TASK DESCRIPTION =>
The data is to be repeated exactly, with the images removed.
(Beginning of EXERCISE INPUT)
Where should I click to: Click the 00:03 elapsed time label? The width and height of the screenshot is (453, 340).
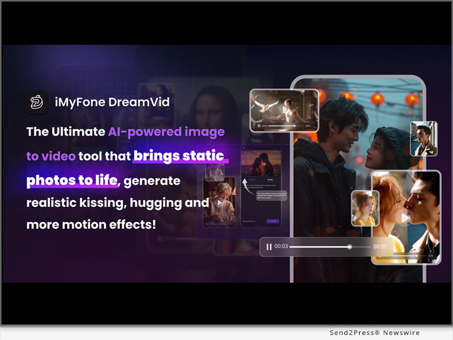click(281, 247)
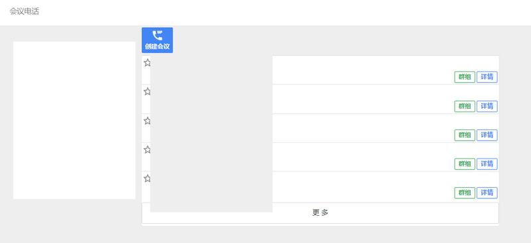
Task: Toggle favorite star on the second meeting row
Action: coord(147,92)
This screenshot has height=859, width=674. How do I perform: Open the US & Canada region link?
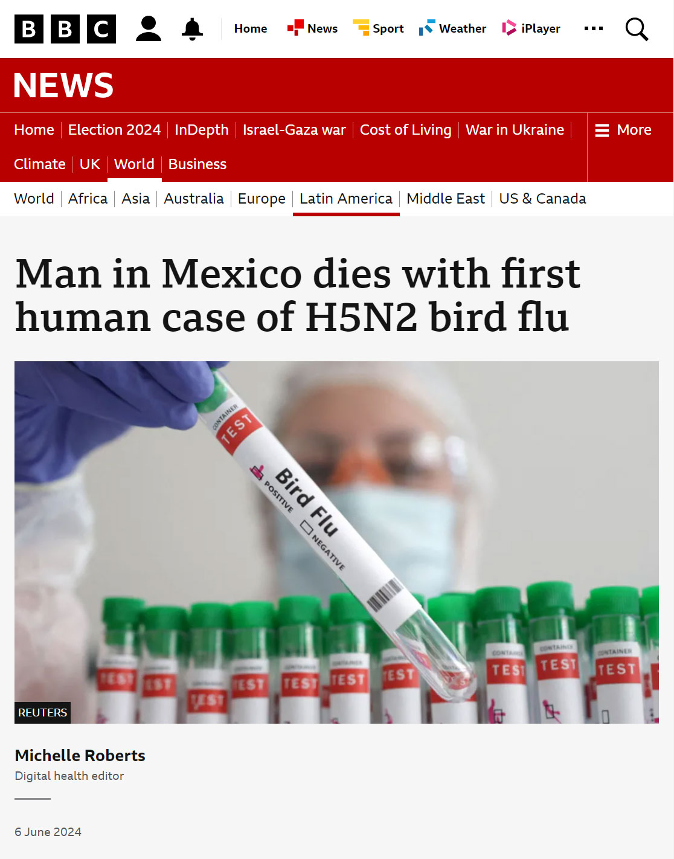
(End of EXERCISE INPUT)
EXPECTED OUTPUT =>
Where should I click to: Click the 00:03 elapsed time label? The width and height of the screenshot is (453, 340).
click(281, 247)
Task: Toggle favorite star on the second meeting row
Action: coord(147,92)
This screenshot has height=859, width=674. How do I perform: Open the US & Canada region link?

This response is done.